The task ▸ The required result is an exact copy of every line from the one with "Click the desktop monitor icon in header" through the last line below, with the pictures left out.

Source information ▸
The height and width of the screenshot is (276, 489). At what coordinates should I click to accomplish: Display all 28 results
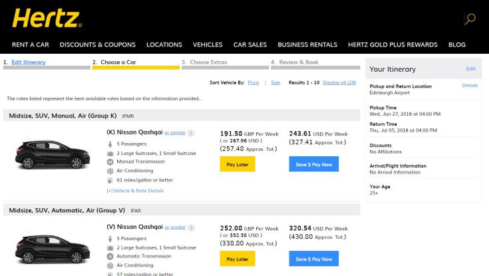[x=339, y=82]
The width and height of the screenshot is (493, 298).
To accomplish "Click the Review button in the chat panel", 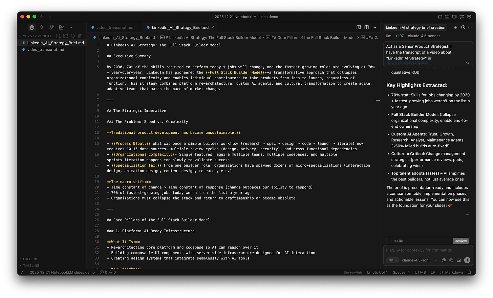I will coord(460,241).
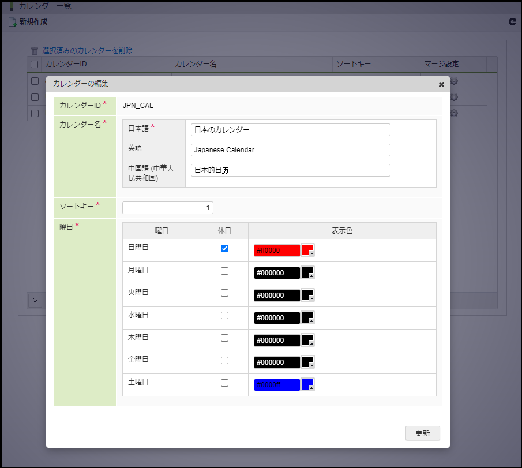Mark Saturday as a holiday
Image resolution: width=522 pixels, height=468 pixels.
[x=224, y=383]
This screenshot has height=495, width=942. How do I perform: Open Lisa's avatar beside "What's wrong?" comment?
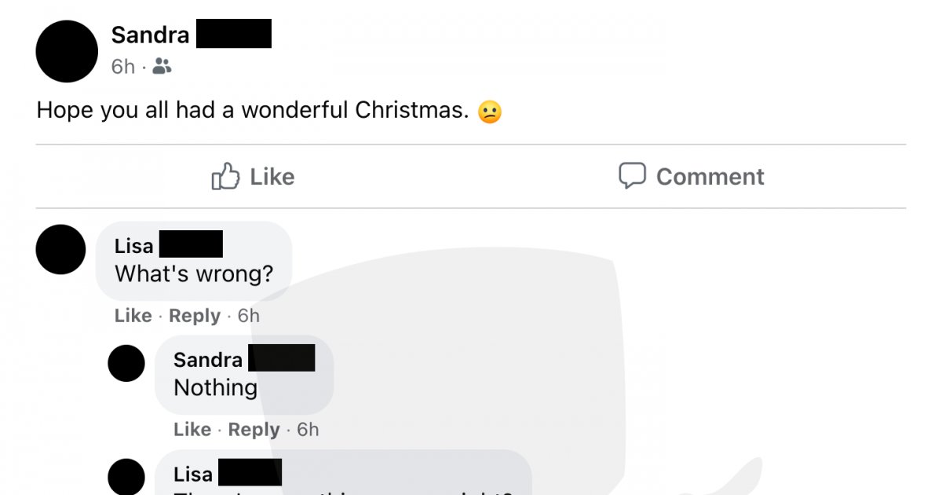tap(60, 249)
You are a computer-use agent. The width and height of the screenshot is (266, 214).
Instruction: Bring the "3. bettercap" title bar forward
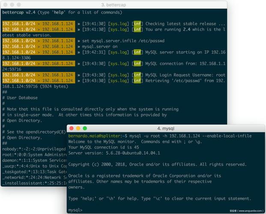coord(116,4)

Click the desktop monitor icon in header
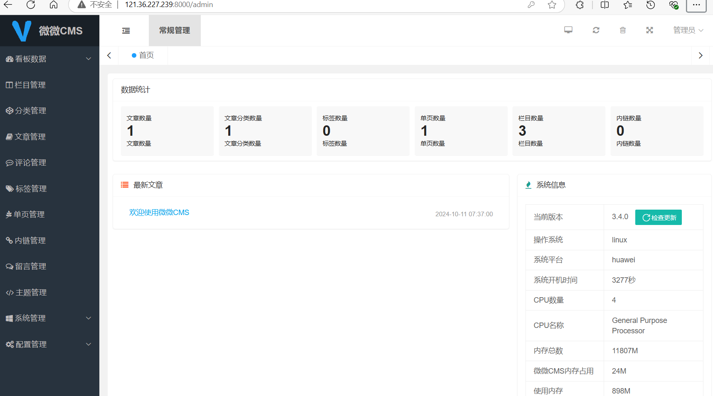click(568, 30)
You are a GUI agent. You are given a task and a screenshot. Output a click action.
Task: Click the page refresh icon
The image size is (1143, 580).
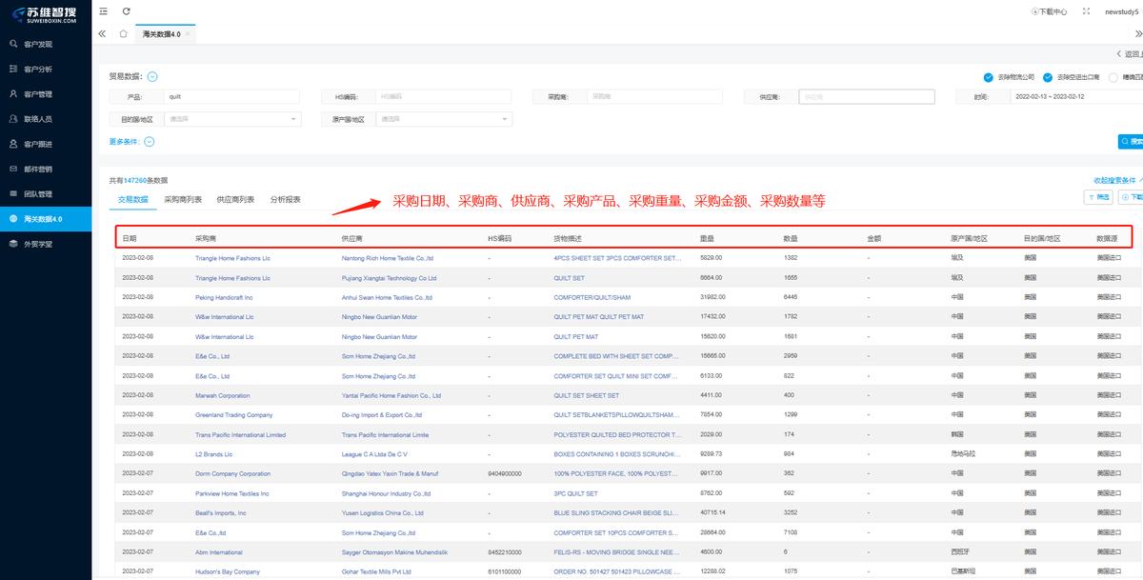[128, 11]
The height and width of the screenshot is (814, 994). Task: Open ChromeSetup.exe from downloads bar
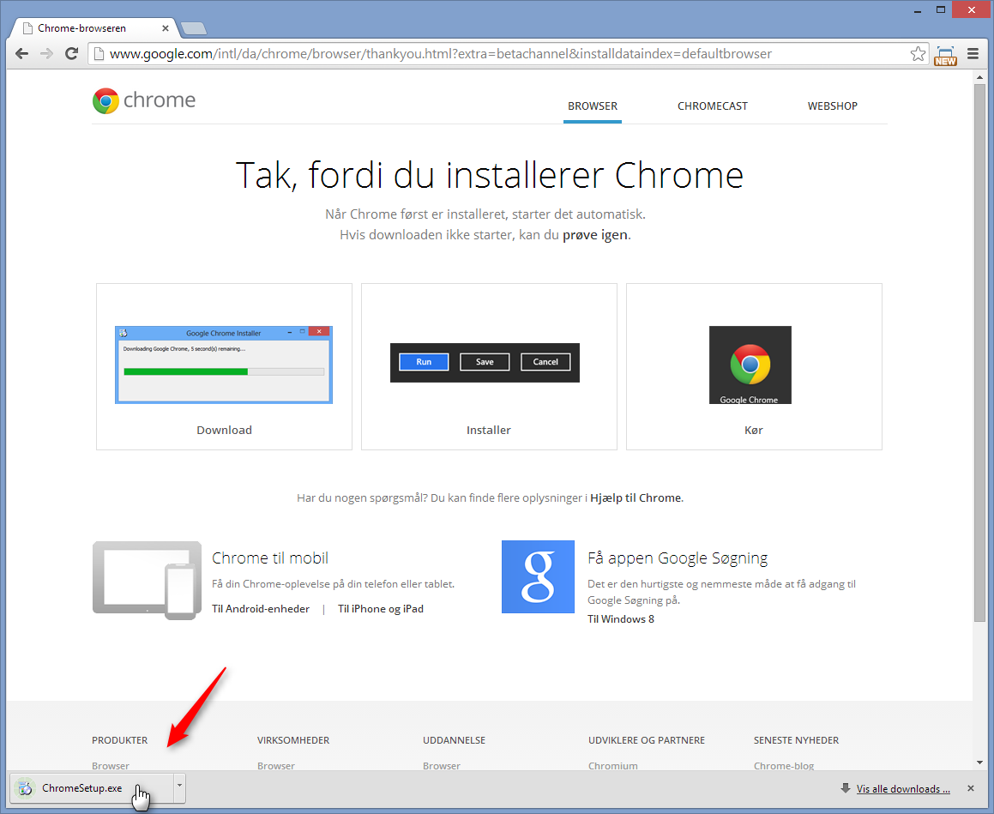click(82, 788)
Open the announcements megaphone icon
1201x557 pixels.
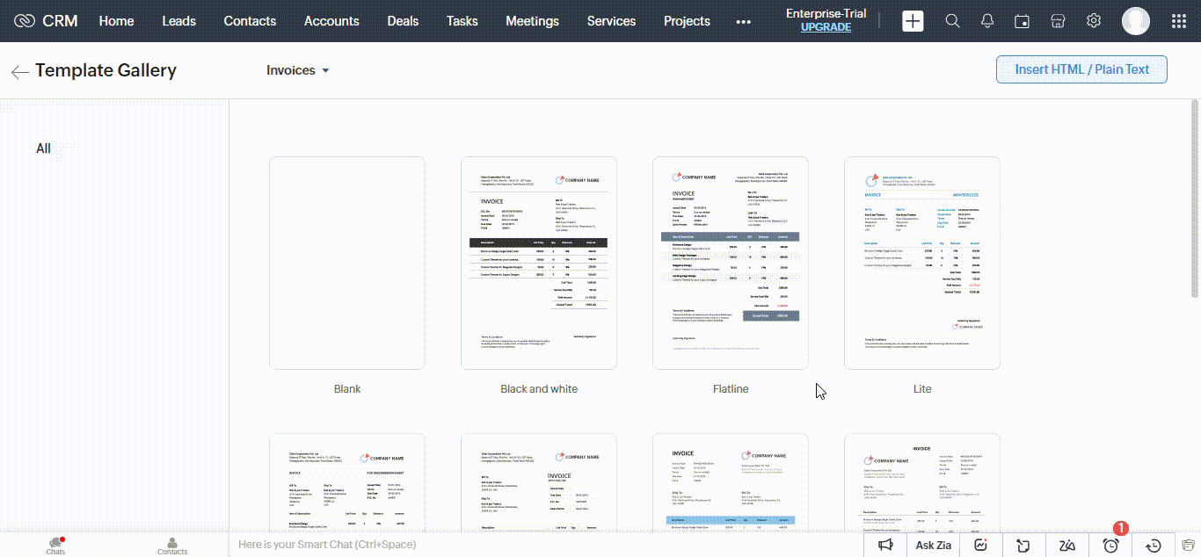[885, 545]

Result ▸
Click the desktop monitor icon in header
click(568, 30)
You are a GUI agent. You are given a task and a screenshot. Output a click action.
Task: Click the page refresh icon
The image size is (1143, 580).
[128, 11]
The height and width of the screenshot is (814, 994). Task: Open ChromeSetup.exe from downloads bar
click(82, 788)
Open the announcements megaphone icon
1201x557 pixels.
[885, 545]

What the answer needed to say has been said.